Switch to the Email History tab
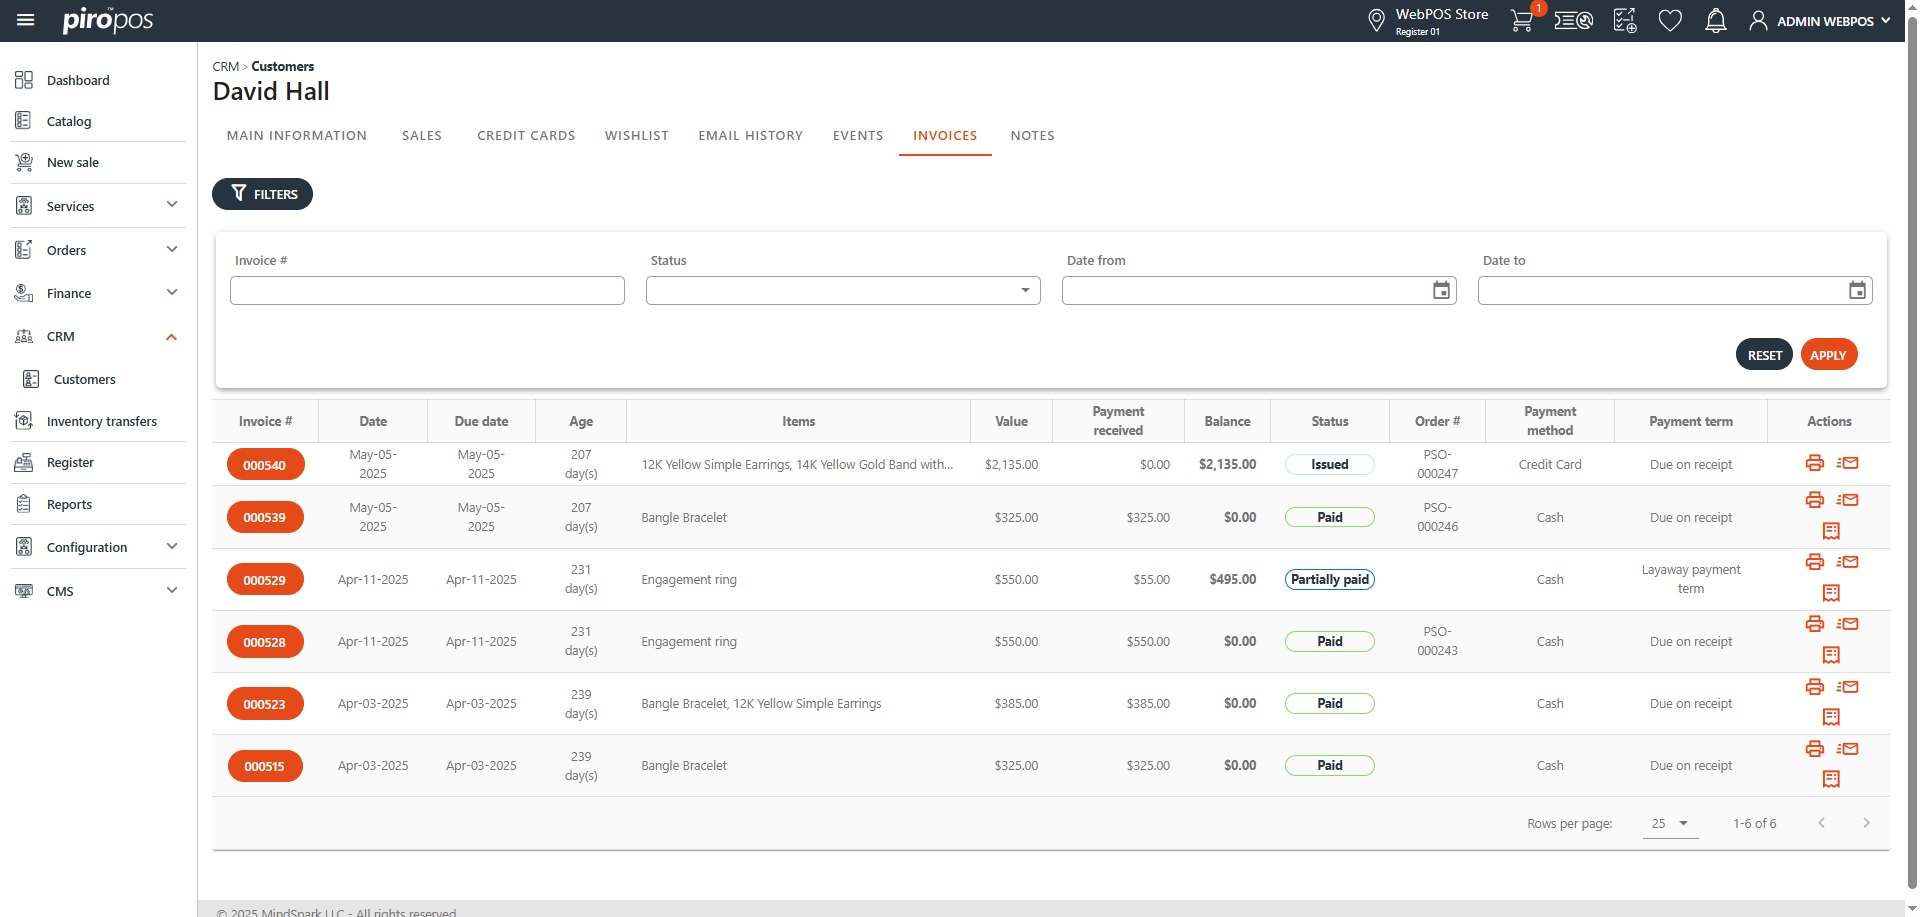The image size is (1920, 917). [750, 136]
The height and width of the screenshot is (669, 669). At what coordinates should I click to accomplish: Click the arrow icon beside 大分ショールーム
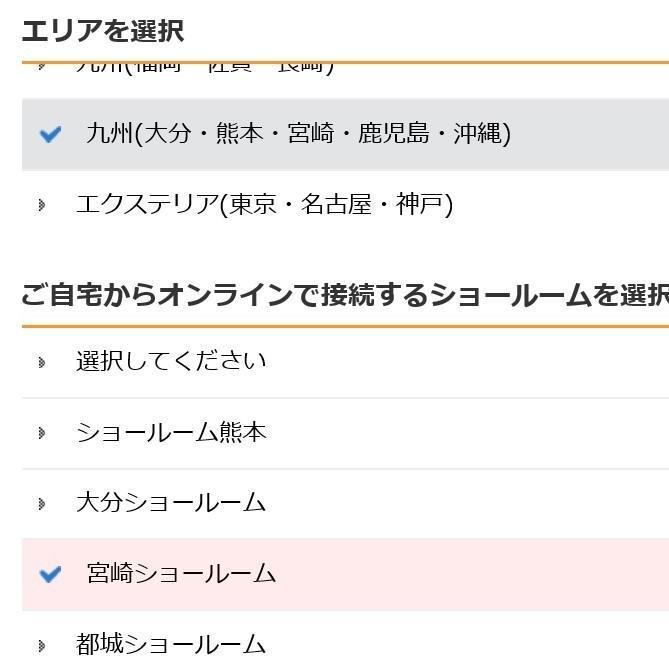coord(42,503)
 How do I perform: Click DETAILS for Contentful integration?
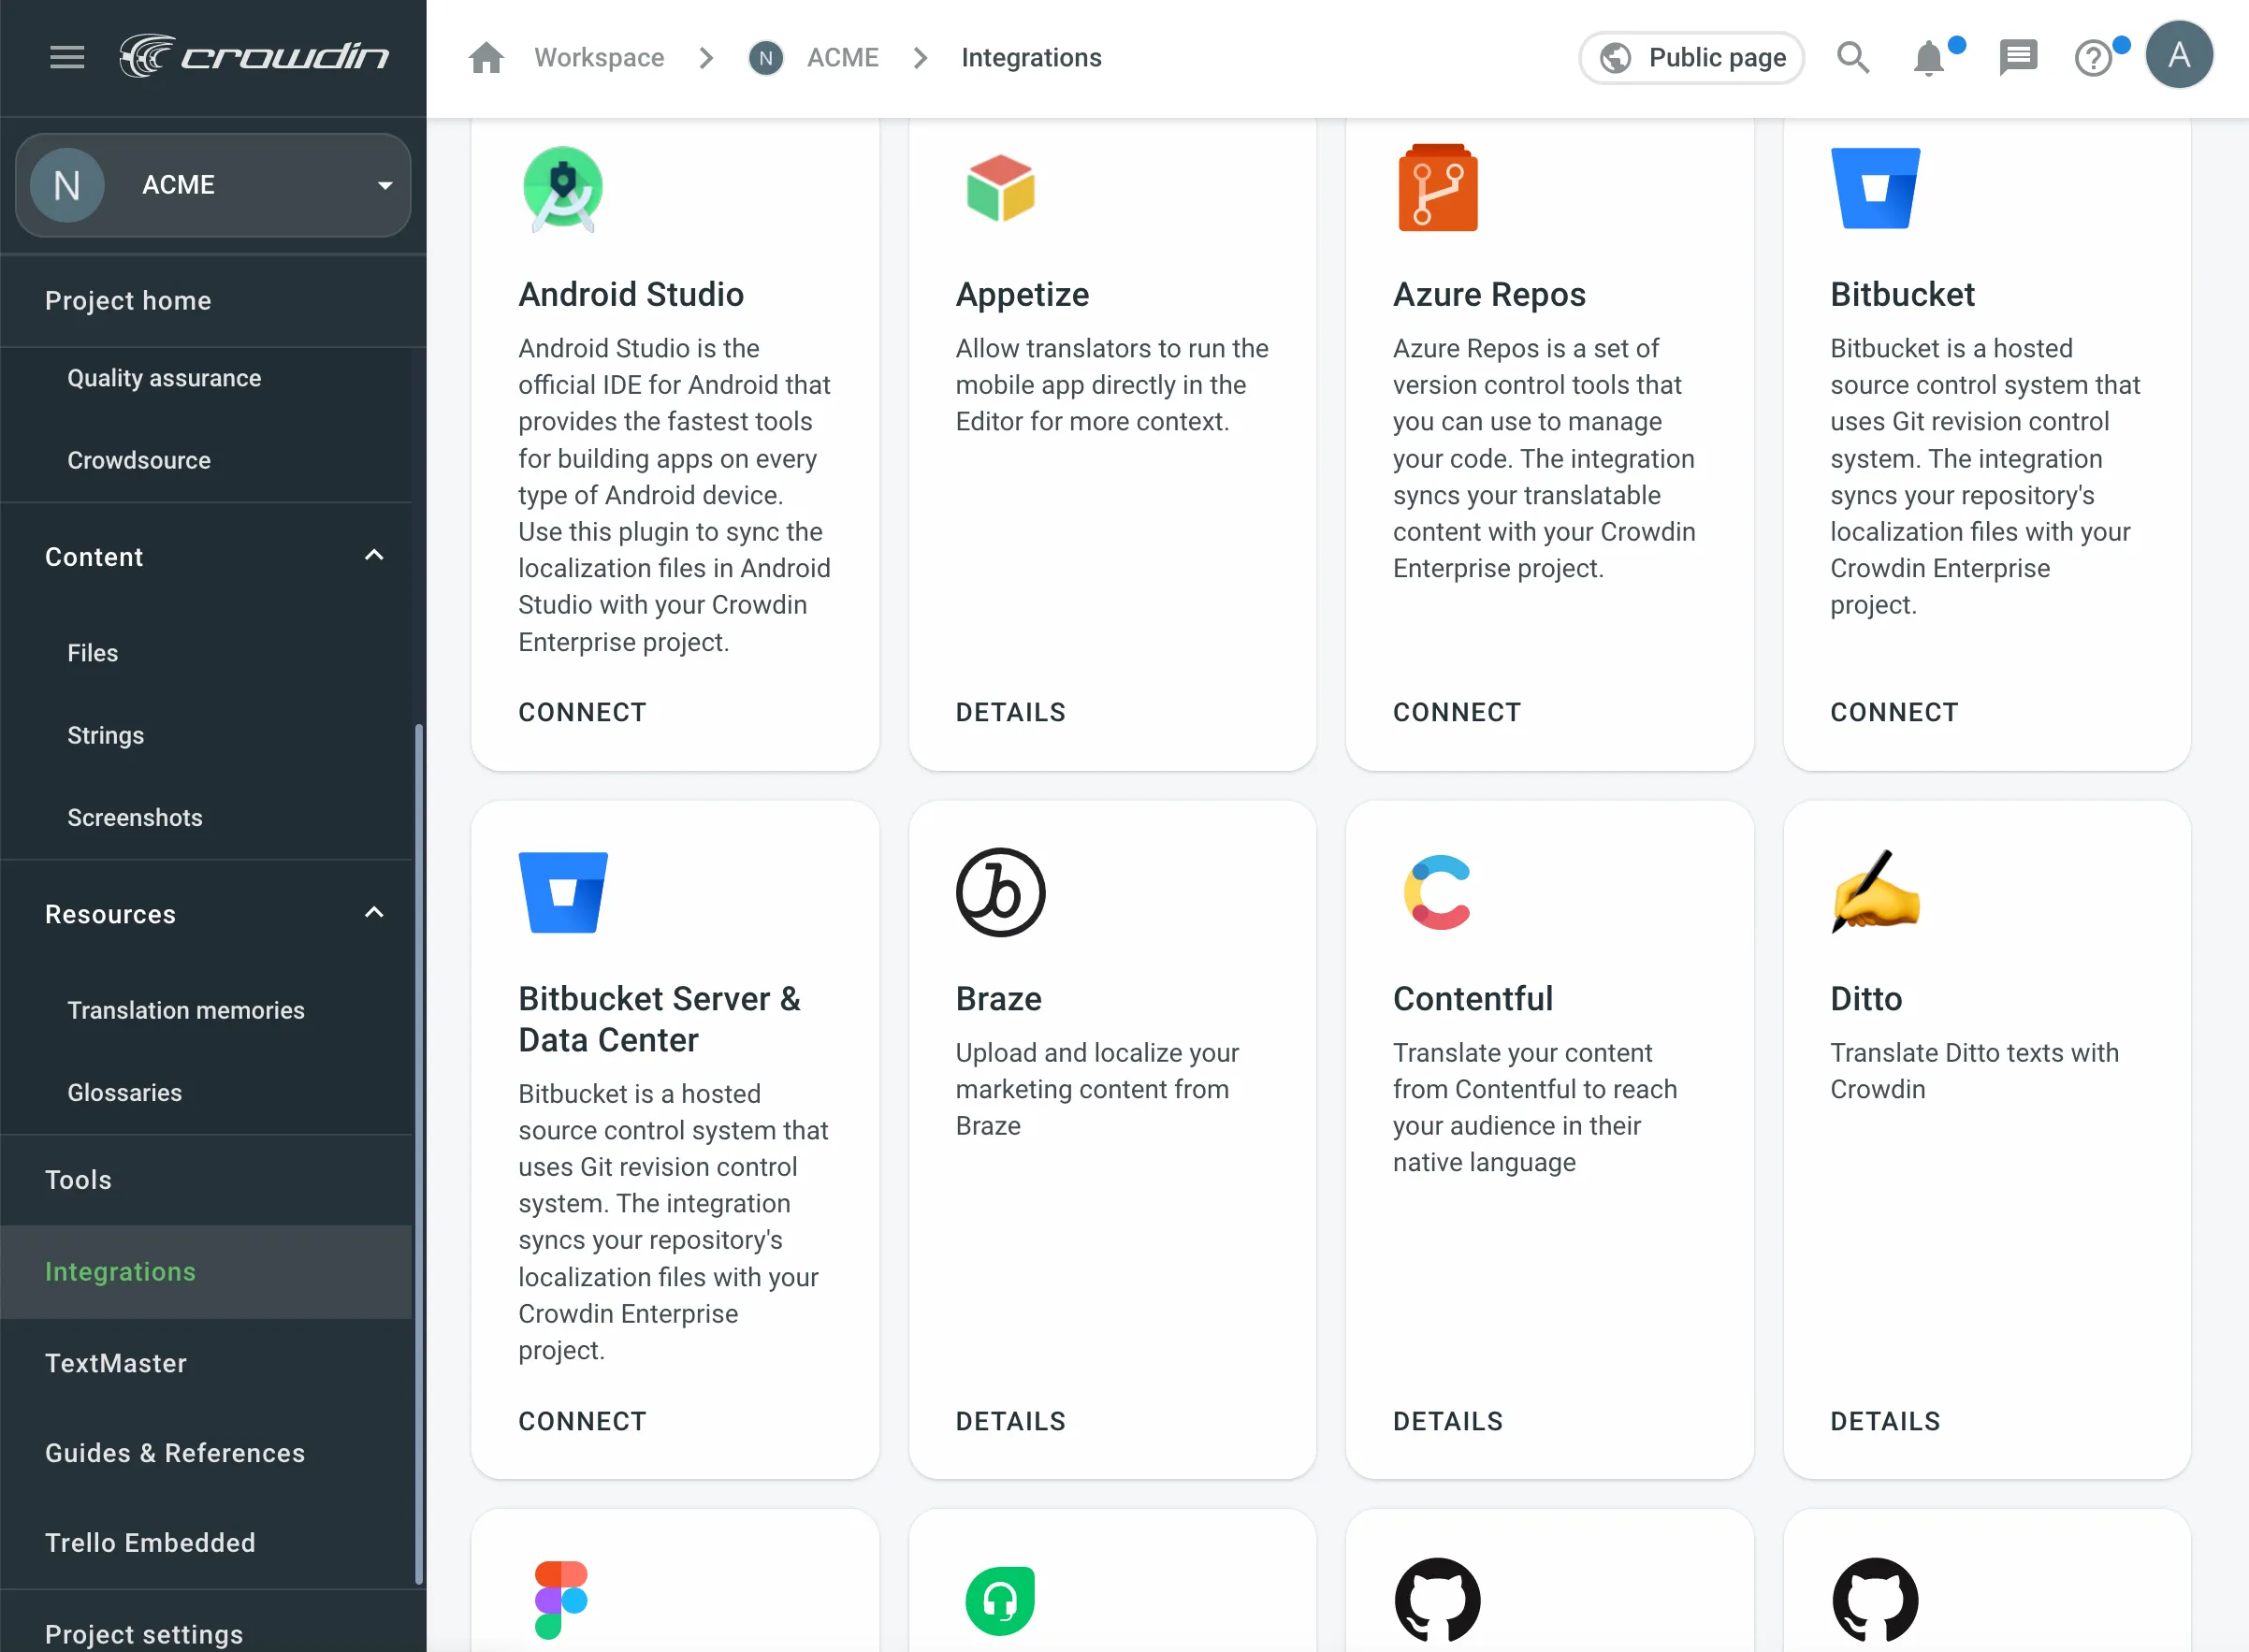coord(1449,1420)
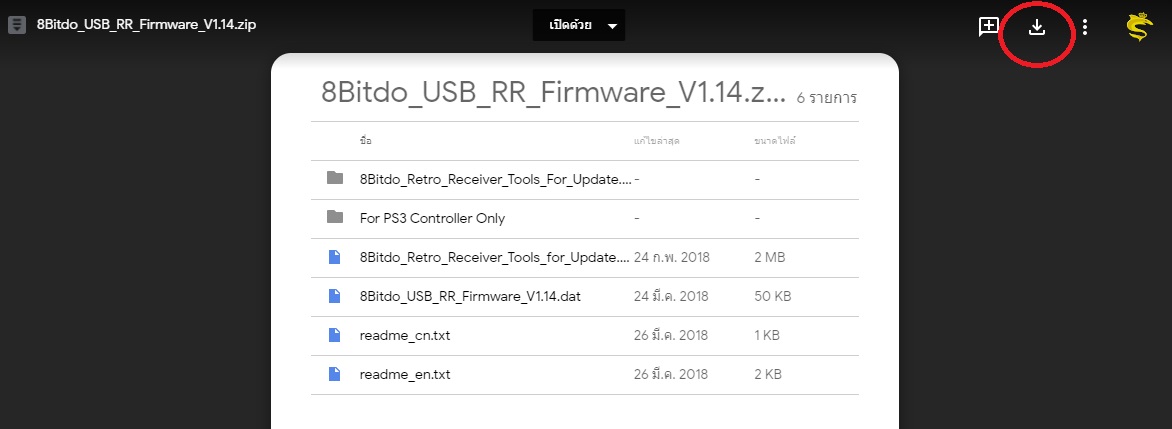Click folder icon for 8Bitdo_Retro_Receiver_Tools_For_Update
Image resolution: width=1172 pixels, height=429 pixels.
[x=335, y=179]
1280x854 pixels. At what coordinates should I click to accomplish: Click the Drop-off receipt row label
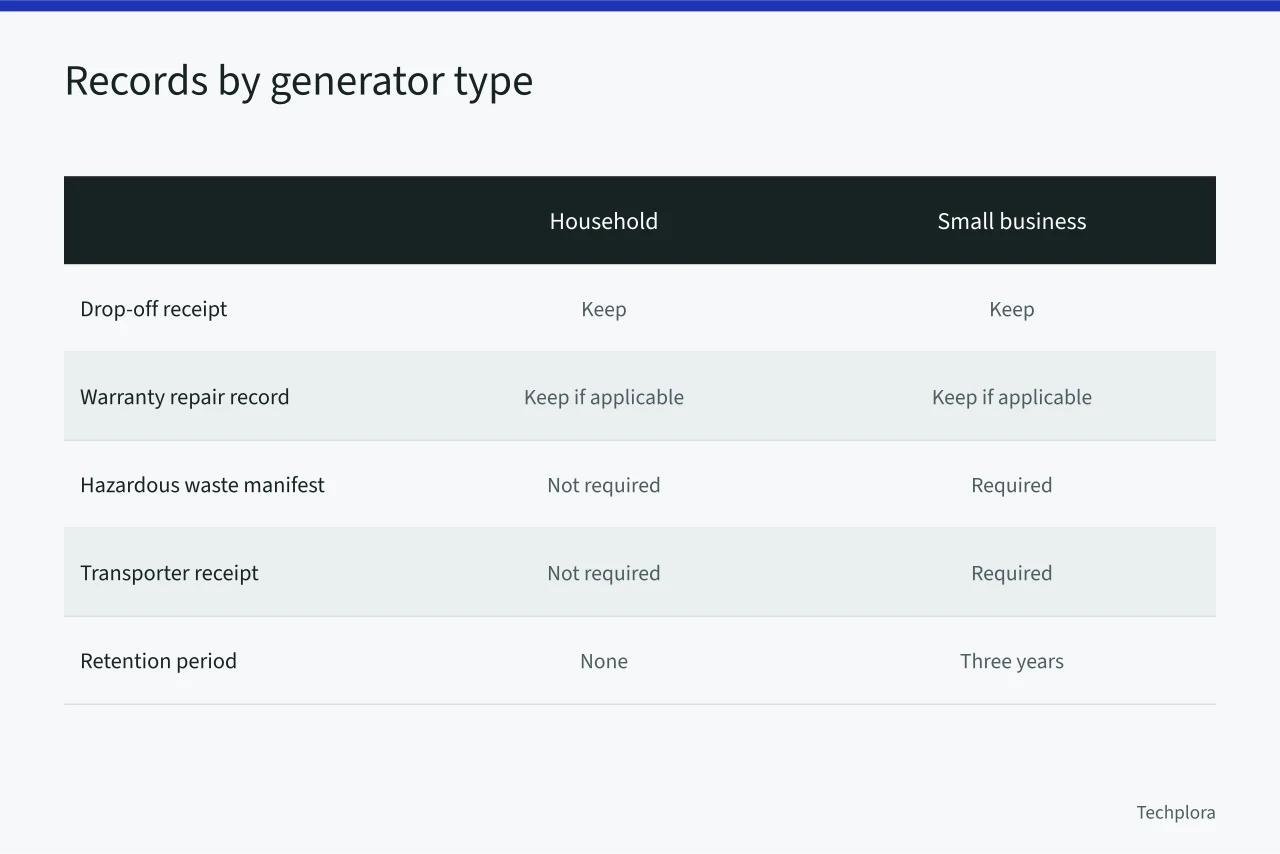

Problem details | The line containing "How do I perform: Click" and every line after it, up to the last line of the data, should be returned exactly, without the pictures.

Answer below |
 How do I perform: Click DETAILS for Contentful integration?
coord(1449,1420)
Click folder icon for 8Bitdo_Retro_Receiver_Tools_For_Update
Image resolution: width=1172 pixels, height=429 pixels.
[x=335, y=179]
1280x854 pixels. At what coordinates should I click to accomplish: Click the Drop-off receipt row label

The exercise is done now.